The reason Michel might be particularly concerned that Destiny’s Child could break up is because the band announced they were going on hiatus to pursue solo careers in 2001. They reunited in 2004 for their fourth and final album, Destiny Fulfilled. After their 2005 tour, the group did indeed break up.
Somehow Michel is more worried about eating one or two extra blueberries on his pancakes because of the calories than he is with eating actual pancakes! Michel’s relationship with food is even unhealthier that Lorelai and Rory’s, and is certainly weirder.
While waiting for the group project meeting to start, Madeline reads Jane magazine (1997-2007). This was a women’s fashion magazine founded by Jane Pratt, aimed at the 18-34 market, and designed for those young women who had grown up with Sassy (1988-1996), a feminist magazine for teenage girls which had Pratt as the first editor. Jane’s reputation was for being witty, quirky, trashy, and occasionally thoughtful, with a readership who saw themselves as “wild and crazy” party girls.
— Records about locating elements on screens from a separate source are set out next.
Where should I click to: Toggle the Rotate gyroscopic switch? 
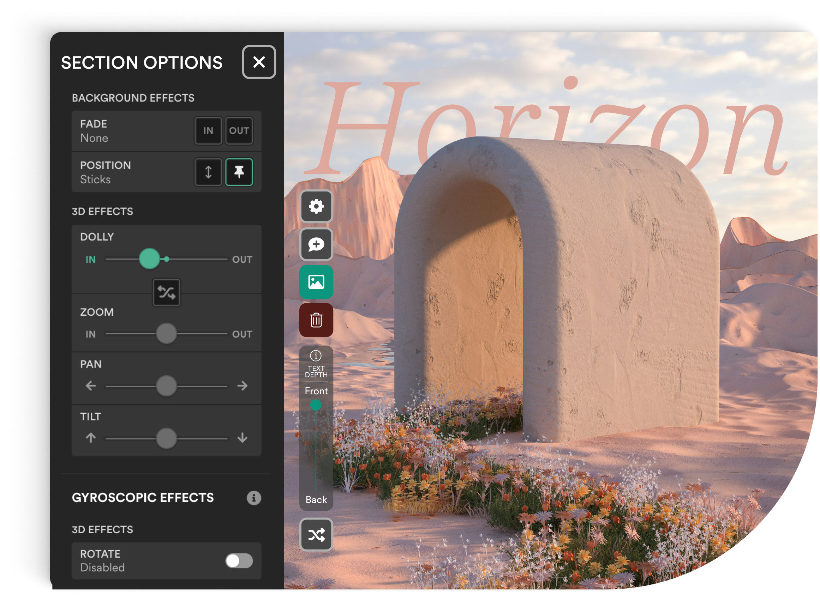[239, 561]
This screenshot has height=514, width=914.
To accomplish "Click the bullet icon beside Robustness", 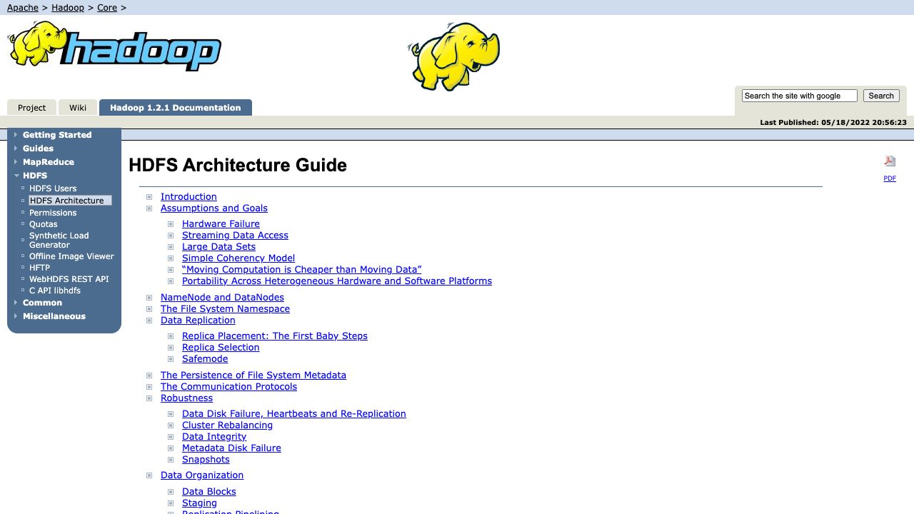I will pos(149,398).
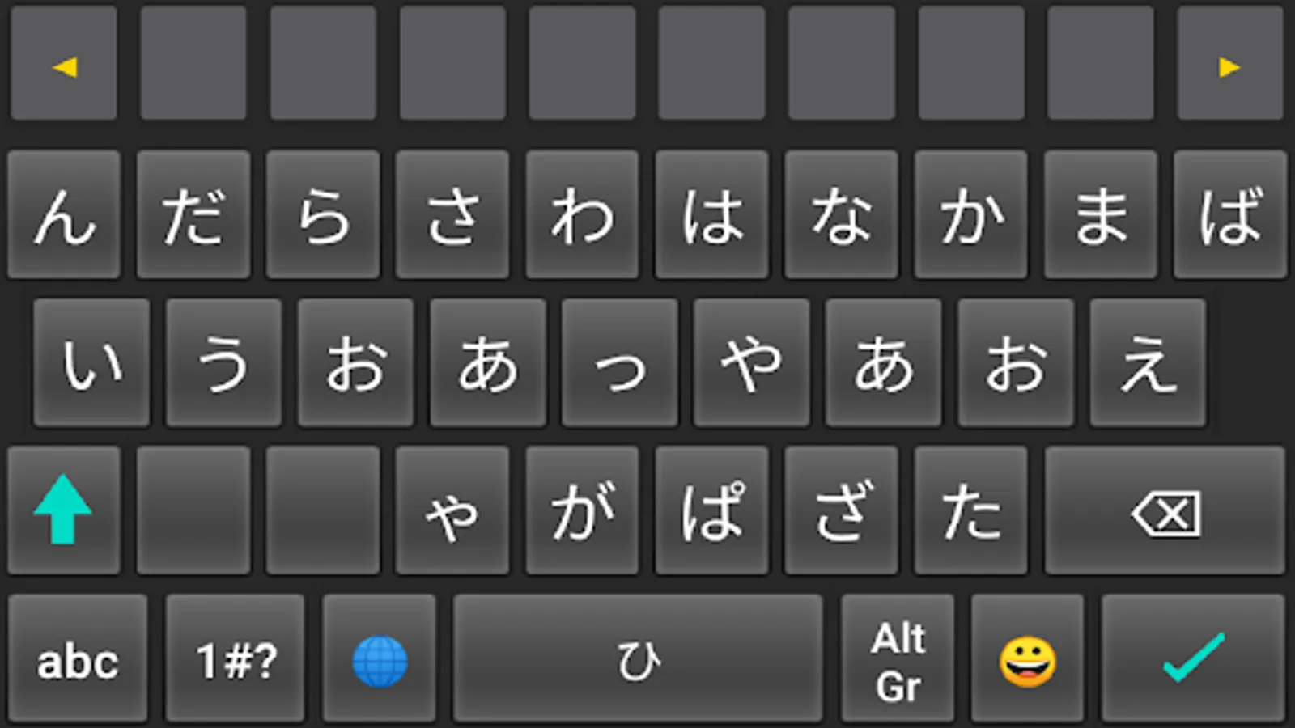Tap the teal shift arrow key
This screenshot has width=1295, height=728.
[64, 510]
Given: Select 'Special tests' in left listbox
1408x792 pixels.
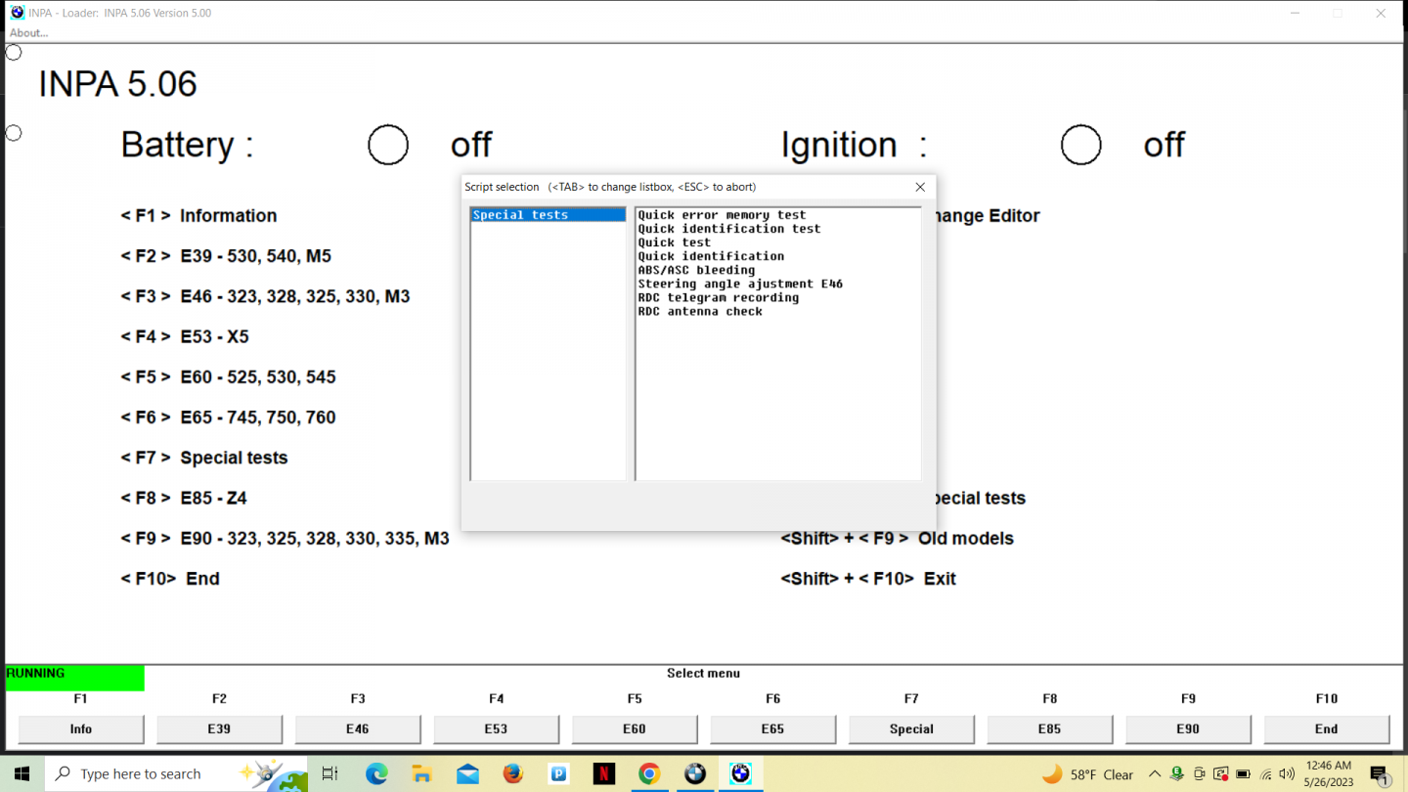Looking at the screenshot, I should pyautogui.click(x=547, y=215).
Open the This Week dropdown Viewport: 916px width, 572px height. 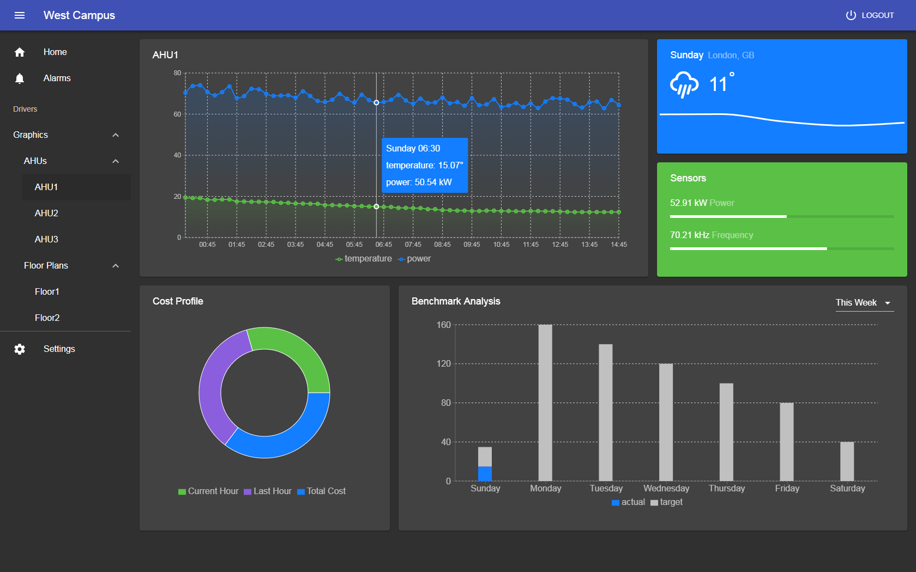(864, 303)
It folded because it’s young readership were now getting more interested in digital platforms, such as Jezebel. Jane Pratt went on to found the infamous xoJane online magazine (2011-2016).
Madeline is reading the November 2001 issue with Carmen Electra and Dave Navarro on the front cover. This issue actually had a double front cover, and you can see Madeline holding up the one with Shirley Manson, P. Diddy, and Alicia Keys on it. The magazine that month had interviews with other music stars, including Jennifer Lopez, Janet Jackson, Sheryl Crow, and Tommy Lee.